The biometric identity space is evolving rapidly. This framework is designed to remain applicable as technology develops, but the normative requirements within each criterion will be reviewed and updated to reflect material changes in the risk landscape, available technical standards, and regulatory developments.

Annual Review Process

SOBIR conducts a formal review of this framework each April. The review assesses whether criteria remain current, whether normative requirements reflect the technical state of the field, and whether new entity types or data types require scope adjustment. Review findings are published at sobir.ca.

Version Change Protocol

Minor updates — clarifications, additions to normative requirements — are versioned as point releases (e.g. V1.1). Material changes to criteria or scope are versioned as major releases (e.g. V2.0). Certified entities are notified of any version change before it takes effect for renewal purposes, with a minimum 90-day notice period for major releases.

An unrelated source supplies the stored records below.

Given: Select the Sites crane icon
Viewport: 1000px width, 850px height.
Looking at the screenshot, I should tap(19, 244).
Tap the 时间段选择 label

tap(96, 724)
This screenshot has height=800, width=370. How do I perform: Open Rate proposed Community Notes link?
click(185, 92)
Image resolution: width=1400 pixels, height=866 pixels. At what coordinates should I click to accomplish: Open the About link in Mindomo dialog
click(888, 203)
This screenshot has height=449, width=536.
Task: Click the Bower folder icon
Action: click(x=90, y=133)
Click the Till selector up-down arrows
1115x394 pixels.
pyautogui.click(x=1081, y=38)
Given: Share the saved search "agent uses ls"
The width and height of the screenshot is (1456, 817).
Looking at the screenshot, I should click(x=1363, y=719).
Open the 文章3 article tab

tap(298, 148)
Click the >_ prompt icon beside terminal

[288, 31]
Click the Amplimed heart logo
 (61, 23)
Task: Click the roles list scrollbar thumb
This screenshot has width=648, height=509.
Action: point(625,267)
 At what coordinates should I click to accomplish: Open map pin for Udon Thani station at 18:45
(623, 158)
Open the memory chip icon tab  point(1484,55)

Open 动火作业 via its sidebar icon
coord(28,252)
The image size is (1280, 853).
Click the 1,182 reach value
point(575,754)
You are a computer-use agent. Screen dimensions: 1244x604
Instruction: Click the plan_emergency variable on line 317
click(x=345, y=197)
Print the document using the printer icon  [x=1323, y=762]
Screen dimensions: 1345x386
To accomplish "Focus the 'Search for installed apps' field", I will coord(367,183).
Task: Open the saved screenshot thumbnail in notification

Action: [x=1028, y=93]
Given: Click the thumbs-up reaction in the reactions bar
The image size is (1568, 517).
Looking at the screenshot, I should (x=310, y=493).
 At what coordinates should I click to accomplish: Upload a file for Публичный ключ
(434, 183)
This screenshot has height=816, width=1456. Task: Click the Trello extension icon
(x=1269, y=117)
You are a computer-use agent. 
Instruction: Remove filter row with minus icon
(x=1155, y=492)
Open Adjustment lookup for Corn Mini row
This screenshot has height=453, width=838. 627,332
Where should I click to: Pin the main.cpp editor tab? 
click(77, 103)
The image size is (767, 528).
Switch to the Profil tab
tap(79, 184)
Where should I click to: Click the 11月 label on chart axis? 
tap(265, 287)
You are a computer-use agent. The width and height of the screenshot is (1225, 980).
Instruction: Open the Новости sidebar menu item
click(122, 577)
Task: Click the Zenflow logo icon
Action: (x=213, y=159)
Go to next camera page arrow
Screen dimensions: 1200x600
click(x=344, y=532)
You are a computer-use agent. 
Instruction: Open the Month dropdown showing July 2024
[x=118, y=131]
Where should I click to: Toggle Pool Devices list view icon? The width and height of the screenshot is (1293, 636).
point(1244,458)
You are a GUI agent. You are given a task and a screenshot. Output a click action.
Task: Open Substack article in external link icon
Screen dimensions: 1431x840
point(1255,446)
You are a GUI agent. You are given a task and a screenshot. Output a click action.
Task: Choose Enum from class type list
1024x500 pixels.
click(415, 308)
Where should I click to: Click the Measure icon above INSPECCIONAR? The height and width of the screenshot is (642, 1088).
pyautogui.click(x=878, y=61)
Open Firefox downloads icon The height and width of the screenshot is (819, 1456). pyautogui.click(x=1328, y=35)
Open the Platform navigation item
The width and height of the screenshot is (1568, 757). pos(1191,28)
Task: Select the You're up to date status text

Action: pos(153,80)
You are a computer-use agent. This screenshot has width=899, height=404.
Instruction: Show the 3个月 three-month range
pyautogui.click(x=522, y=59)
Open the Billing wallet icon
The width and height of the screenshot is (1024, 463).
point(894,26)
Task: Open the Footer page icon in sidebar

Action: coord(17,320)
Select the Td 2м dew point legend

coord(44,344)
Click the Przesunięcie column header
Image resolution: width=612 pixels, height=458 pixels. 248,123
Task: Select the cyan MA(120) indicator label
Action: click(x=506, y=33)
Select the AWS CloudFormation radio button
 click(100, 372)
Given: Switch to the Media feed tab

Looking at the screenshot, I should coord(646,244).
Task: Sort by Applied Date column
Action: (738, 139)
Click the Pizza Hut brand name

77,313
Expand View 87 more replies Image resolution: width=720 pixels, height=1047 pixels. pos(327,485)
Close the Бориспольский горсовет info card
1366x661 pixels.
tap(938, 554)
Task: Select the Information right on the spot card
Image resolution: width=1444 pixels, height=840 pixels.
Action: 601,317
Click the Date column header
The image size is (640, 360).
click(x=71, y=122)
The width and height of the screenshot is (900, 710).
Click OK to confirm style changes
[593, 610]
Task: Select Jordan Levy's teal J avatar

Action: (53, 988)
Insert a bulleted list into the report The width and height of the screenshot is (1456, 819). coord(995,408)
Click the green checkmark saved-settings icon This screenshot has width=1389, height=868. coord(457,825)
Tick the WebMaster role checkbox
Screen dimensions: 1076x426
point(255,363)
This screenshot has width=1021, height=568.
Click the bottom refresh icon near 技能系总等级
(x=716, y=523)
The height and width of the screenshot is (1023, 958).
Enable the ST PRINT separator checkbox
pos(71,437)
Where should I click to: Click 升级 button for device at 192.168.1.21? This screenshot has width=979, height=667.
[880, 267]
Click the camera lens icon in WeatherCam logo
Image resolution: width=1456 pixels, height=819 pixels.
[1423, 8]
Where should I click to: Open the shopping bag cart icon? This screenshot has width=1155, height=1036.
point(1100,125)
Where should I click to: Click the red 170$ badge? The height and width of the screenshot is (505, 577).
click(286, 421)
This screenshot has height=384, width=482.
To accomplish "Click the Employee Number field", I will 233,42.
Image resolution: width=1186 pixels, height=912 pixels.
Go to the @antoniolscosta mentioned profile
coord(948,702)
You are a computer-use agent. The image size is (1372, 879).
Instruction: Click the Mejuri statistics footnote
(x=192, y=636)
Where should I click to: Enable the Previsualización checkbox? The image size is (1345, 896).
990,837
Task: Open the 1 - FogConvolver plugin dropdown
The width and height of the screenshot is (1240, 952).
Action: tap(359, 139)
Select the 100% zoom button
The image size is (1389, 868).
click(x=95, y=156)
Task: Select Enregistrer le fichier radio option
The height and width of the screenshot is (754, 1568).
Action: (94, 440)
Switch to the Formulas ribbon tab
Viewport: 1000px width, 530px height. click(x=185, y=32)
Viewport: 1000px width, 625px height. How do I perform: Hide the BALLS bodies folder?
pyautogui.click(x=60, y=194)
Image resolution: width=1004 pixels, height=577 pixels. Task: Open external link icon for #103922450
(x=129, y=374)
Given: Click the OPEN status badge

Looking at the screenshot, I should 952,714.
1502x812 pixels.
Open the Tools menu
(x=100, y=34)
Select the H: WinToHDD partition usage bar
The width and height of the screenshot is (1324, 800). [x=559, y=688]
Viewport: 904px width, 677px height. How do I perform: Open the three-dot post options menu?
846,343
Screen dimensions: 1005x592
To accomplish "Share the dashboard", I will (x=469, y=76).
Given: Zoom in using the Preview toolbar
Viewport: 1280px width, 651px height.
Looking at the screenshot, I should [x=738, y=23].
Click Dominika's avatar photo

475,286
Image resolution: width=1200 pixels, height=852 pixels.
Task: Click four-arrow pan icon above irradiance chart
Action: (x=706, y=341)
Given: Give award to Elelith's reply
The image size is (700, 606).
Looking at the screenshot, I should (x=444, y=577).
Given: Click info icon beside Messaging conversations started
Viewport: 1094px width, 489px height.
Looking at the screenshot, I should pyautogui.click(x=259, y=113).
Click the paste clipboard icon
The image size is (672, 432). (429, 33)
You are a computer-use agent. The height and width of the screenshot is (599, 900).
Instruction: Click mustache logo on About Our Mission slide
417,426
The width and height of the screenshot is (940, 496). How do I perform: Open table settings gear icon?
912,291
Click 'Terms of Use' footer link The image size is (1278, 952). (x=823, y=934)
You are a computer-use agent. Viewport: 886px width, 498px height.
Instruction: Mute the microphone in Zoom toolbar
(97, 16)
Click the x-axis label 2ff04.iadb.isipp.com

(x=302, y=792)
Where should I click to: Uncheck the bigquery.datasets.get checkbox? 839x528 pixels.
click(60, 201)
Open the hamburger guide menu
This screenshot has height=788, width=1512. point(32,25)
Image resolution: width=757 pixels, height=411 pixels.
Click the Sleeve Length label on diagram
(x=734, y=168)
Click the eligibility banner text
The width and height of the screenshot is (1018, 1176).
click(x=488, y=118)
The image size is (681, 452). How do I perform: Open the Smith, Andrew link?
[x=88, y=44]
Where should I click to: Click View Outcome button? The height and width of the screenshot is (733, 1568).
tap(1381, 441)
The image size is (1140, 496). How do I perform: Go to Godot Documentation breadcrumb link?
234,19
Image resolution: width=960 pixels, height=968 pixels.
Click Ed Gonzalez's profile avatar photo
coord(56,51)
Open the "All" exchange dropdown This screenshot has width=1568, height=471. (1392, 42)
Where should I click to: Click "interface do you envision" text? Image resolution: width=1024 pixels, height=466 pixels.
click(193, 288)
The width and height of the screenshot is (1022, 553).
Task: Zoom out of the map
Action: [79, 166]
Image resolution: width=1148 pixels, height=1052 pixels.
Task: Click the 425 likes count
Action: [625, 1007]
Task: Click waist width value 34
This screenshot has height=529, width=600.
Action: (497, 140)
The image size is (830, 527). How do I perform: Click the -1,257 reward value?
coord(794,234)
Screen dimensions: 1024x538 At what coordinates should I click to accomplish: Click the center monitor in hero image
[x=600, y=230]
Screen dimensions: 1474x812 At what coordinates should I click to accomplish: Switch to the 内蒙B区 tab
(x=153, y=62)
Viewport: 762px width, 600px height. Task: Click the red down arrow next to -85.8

Intellectual Property Notice: This document is the intellectual property of the Society for Original Biometric Identity Rights. It may be referenced and cited with attribution. It may not be reproduced in whole or in part, adapted, or represented as the work of any other organization without the written permission of SOBIR. The criteria and standards contained herein represent SOBIR's framework as of Version 1.0, April 2026, and are subject to revision per the versioning protocol above.